Although the Torah explicitly enjoins women to count seven days of cleanness when they have seen irregular blood sightings (the irregularity occurring only from the eighth day of the start of her regular period and ending with the conclusion of the eighteenth day), the Chazal have required all women who have experienced even their regular and natural purgation to count seven days of cleanness before they can be purified.

=== Zavah ketanah ===

The woman, within an eleven-day window of the completion of her base seven-day niddah period (and her typical immersion in the mikveh) notices an abnormal blood discharge. This one time discharge deems her a zavah ketanah (minor zavah) and brings the requirement for her to verify that the next day will show no discharge. Provided the next day is clean, her immersion in the mikveh before sunset makes her tahor (pure) after sunset.

=== Zavah gedolah ===

In the zavah gedolah (major zavah) scenario, the woman, within an eleven-day window of the completion of her base seven-day niddah period (and immersion in the mikveh) notices an abnormal blood discharge. If the next day another discharge is noticed, followed by yet another discharge on the third consecutive day, she is deemed a zavah gedolah. She is then required to count seven clean days, immerse in a mikveh on the seventh day and bring a korban on the eighth.

=== Other laws ===
According to the Talmud, the law of zavah gedolah is applicable if the discharge in question happens for a minimum of three consecutive days

A female must be at least ten days old to be eligible for zavah gedolah status. this is possible only in a case where the newborn experienced a uterine discharge of blood on the day of her birth, and again on the 8th 9th and 10th day consecutively

The Tosefta stipulates that unlike a zav, who is required to immerse in a spring (as opposed to the standard mikveh bath) to obtain taharah, a zavah may complete her purification process by immersing in a either a mikveh or a spring. This is the halakhic position accepted by virtually all Orthodox authorities.

Exercise requirements:
Could you pull out, word for word, everything in the passage on the laws of zavah from "A female must" down to "all Orthodox authorities."?

Data extracts:
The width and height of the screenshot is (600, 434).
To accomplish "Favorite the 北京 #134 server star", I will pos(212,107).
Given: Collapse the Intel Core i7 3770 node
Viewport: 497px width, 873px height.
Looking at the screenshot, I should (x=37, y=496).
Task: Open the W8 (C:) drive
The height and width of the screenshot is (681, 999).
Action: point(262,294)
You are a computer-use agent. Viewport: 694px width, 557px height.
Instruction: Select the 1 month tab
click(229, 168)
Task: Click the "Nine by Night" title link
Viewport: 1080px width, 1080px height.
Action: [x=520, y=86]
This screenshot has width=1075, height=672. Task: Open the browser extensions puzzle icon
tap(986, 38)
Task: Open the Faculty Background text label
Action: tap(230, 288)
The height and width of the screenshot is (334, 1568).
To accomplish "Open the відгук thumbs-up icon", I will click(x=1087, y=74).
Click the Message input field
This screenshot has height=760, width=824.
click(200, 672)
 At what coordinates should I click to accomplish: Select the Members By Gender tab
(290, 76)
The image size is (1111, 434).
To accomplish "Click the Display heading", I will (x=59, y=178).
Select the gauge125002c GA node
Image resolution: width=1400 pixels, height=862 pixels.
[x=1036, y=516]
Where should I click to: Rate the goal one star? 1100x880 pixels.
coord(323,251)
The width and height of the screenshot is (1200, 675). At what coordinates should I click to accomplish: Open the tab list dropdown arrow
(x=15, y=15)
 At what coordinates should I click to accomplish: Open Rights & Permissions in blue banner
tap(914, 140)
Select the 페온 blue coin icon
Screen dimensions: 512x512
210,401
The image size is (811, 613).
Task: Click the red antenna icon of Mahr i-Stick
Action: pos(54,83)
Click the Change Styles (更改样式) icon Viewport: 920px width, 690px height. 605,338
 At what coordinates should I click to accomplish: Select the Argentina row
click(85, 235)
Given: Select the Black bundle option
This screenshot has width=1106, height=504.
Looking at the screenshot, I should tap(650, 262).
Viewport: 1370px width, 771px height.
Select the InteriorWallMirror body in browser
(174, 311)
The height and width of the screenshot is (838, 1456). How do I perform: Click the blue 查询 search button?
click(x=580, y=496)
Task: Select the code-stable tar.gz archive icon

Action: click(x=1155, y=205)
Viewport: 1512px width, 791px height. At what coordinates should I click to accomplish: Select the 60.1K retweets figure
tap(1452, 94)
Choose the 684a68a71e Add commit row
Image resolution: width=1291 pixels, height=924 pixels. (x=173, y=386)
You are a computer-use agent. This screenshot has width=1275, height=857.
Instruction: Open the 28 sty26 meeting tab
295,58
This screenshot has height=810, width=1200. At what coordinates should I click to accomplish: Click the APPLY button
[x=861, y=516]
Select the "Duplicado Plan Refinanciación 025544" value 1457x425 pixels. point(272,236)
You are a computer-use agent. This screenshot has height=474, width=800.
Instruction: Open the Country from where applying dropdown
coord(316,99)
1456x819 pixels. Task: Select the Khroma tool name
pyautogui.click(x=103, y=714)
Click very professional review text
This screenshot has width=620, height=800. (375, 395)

Your solution:
A female must be at least ten days old to be eligible for zavah gedolah status. this is possible only in a case where the newborn experienced a uterine discharge of blood on the day of her birth, and again on the 8th 9th and 10th day consecutively

The Tosefta stipulates that unlike a zav, who is required to immerse in a spring (as opposed to the standard mikveh bath) to obtain taharah, a zavah may complete her purification process by immersing in a either a mikveh or a spring. This is the halakhic position accepted by virtually all Orthodox authorities.